Before I consider driving the 1000 miles and 2 ferries I was wondering If you guys and gals would have any idea of pub, club or hotel owners who might be interested in a non resident entertainer who offers:


Mobile Fun Casino Nights
Specialist DJ (60's, DISCO, 80's, 90's, Indie/Alt, 00's and General Party)
Karaoke Host
Poker Nights
[*]Racing Nights

The main benefit (Other than being the best at what I do (Sorry)) is that I'd bring all my own equipment and don't need accommodation.

Anyway, just wondering if anyone could point me in the right direction please.

Many thanks in advance,

Sean


----------



## jojo (Sep 20, 2007)

I dont think it will be as easy as you think. Most of the bigger hotels and bars get their work thru agents and those who dont, will insist that you are autonomo with the correct paperwork and permissions, so they can pay you with the correct deductions/invoices - well thats how it is on the mainland now - gone are the days where entertainers just turned up and were paid cash in hand.

Jo xxx


----------



## mayhem Sean (Apr 18, 2014)

jojo said:


> I dont think it will be as easy as you think. Most of the bigger hotels and bars get their work thru agents and those who dont, will insist that you are autonomo with the correct paperwork and permissions, so they can pay you with the correct deductions/invoices - well thats how it is on the mainland now - gone are the days where entertainers just turned up and were paid cash in hand.
> 
> Jo xxx


Thanks Jo,

I'm aware it wouldn't be easy, and am looking to go fully legit. I've had a good google around and can't find any 'reputable' agencies... I wonder would anyone be able to name any for me?


----------



## jojo (Sep 20, 2007)

mayhem Sean said:


> Thanks Jo,
> 
> I'm aware it wouldn't be easy, and am looking to go fully legit. I've had a good google around and can't find any 'reputable' agencies... I wonder would anyone be able to name any for me?



I only know one agent and he's on the main land. Maybe others on here can help??? Or you could contact some of the hotels and ask who they use???
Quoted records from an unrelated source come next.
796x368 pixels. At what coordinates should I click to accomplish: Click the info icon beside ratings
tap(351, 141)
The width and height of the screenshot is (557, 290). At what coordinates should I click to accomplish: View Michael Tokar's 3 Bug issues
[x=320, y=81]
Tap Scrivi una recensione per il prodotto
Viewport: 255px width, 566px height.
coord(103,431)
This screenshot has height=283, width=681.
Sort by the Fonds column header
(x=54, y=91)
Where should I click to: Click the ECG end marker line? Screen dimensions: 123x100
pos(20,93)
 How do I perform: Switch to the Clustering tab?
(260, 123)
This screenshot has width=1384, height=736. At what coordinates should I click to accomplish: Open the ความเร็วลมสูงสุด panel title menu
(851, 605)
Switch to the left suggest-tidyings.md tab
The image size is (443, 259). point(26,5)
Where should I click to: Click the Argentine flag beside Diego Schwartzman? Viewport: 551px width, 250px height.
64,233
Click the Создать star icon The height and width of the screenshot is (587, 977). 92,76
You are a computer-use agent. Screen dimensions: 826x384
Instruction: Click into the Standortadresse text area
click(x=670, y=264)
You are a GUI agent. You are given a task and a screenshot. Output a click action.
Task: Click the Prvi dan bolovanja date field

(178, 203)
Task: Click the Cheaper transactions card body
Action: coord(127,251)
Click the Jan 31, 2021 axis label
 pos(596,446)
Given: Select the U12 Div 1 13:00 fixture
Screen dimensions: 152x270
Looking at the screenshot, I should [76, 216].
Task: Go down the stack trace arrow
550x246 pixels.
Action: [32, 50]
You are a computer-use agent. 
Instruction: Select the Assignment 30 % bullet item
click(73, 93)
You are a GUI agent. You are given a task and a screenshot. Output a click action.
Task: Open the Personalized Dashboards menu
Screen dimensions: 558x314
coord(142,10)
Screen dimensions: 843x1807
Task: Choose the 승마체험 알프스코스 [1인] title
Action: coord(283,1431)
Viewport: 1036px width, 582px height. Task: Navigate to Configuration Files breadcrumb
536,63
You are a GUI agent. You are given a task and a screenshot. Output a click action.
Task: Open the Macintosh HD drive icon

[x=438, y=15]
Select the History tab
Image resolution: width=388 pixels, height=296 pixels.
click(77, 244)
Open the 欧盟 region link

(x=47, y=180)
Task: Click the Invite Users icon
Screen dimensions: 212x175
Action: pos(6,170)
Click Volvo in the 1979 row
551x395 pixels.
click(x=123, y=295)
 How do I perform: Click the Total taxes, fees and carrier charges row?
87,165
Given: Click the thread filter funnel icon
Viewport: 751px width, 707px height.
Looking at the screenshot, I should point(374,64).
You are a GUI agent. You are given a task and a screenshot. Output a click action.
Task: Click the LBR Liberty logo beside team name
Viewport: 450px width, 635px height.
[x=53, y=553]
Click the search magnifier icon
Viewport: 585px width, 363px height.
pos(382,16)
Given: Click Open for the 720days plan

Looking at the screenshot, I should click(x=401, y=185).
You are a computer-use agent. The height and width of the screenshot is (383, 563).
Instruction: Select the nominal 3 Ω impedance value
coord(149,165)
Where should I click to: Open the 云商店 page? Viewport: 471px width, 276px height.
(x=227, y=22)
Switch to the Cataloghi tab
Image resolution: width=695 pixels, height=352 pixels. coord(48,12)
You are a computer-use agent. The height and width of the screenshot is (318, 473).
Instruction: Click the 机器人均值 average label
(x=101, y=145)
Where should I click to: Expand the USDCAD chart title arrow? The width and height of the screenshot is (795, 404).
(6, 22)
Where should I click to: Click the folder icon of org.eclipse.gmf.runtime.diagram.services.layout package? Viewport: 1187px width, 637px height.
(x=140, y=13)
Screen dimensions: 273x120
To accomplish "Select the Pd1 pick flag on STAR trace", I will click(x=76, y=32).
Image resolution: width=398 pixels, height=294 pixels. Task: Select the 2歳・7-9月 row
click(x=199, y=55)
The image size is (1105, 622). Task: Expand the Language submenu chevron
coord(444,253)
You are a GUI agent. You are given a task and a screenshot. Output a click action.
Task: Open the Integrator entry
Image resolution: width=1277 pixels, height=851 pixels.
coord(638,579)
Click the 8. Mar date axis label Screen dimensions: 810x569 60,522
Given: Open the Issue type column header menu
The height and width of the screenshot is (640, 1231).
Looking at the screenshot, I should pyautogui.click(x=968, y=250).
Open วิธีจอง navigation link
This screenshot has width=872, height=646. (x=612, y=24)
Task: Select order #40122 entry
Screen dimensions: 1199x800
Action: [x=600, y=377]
To go legit tho, you'll need to prove income and healthcare provision to the authorities. To do that, you would need to be autonomo. The payments for that are around 250€ a month, altho I believe it may start at less???? You'd need to do is to get yourself a jestoria who will help to set you up

Jo xxx


----------



## mayhem Sean (Apr 18, 2014)

crikey... just had a quick look at what going autonomo entails.... not looking easy anyway. I have a registered company in Ireland and I wonder, as i'm only going to be in Spain for 5 months, would this process be totally necessary? Effectively the pub, club or hotel would be hiring an Irish (EU) contractor, subject to Irish taxation and Irish employment law (or at least thats my understanding of the european revenue rules as a 'posted employee')

I could provide my Irish revenue and VAT details to the potential business and they would not be liable for any VAT as the service is provided from another eu country.

Will still take any agency names though if you could provide them, thanks.


----------



## jojo (Sep 20, 2007)

mayhem Sean said:


> crikey... just had a quick look at what going autonomo entails.... not looking easy anyway. I have a registered company in Ireland and I wonder, as i'm only going to be in Spain for 5 months, would this process be totally necessary? Effectively the pub, club or hotel would be hiring an Irish (EU) contractor, subject to Irish taxation and Irish employment law (or at least thats my understanding of the european revenue rules as a 'posted employee')
> 
> I could provide my Irish revenue and VAT details to the potential business and they would not be liable for any VAT as the service is provided from another eu country.
> 
> Will still take any agency names though if you could provide them, thanks.


I'm no expert on the taxation etc but I know that after 90 days you would be considered a resident of Spain and therefore would need to have the correct Spanish papers, NIF number etc and the places you would do business with would need those things to enable them to log the transaction and satisfy their books (something that they're very "hot" on these days). You would also need some sort of proof of income and that you were paying into the Spanish system to obtain healthcare.

I dont know how things are in Mallorca, but the mainland a few years ago - and probably the same today is over run with entertainers and performers. When I lived in Spain five years ago, I knew of fights that had happened when a new band came along and took the work from an existing one - van tyres slashed, gear trashed and all sorts went on. 

I have friends in Nerja who are working as musicians and they're struggling, but just about managing. They are finding that the hotels and bars are now insisting on the correct paperwork (something they never used to worry about) - which means they dont get paid as much and are having to pay out autonomo

I kinda know a bit about this because we have a friend who is an agent in Marbella and he would tell us about how things were getting. We also spend our winters in Nerja and the music scene there (my husband is a musician). but I can only guess things arent any different in Mallorca??!!



Jo xxx


----------



## mayhem Sean (Apr 18, 2014)

Thanks Jojo, appreciate the advice. Will do some more research into autonomo and take it from there.


----------



## Pesky Wesky (May 10, 2009)

Get in touch directly with hotels or holiday agents in the UK first and see if they can give you indications of what's required. If you google _entertainment agents agency Majorca_ for example quite a few come up.
Apart from the fact that there is less work around, I can't help thinking you might have left it too late though; after all we are at Easter now


----------



## keith277 (Jun 27, 2013)

Go onto Facebook and type in ihaveaquestion mallorca..the page is run by a guy with a vast amount of knowledge of Mallorca, once accepted into the group you can ask any question(s) that you like and there is always someone (if not a lot more) who will have an abundance of advice for you


----------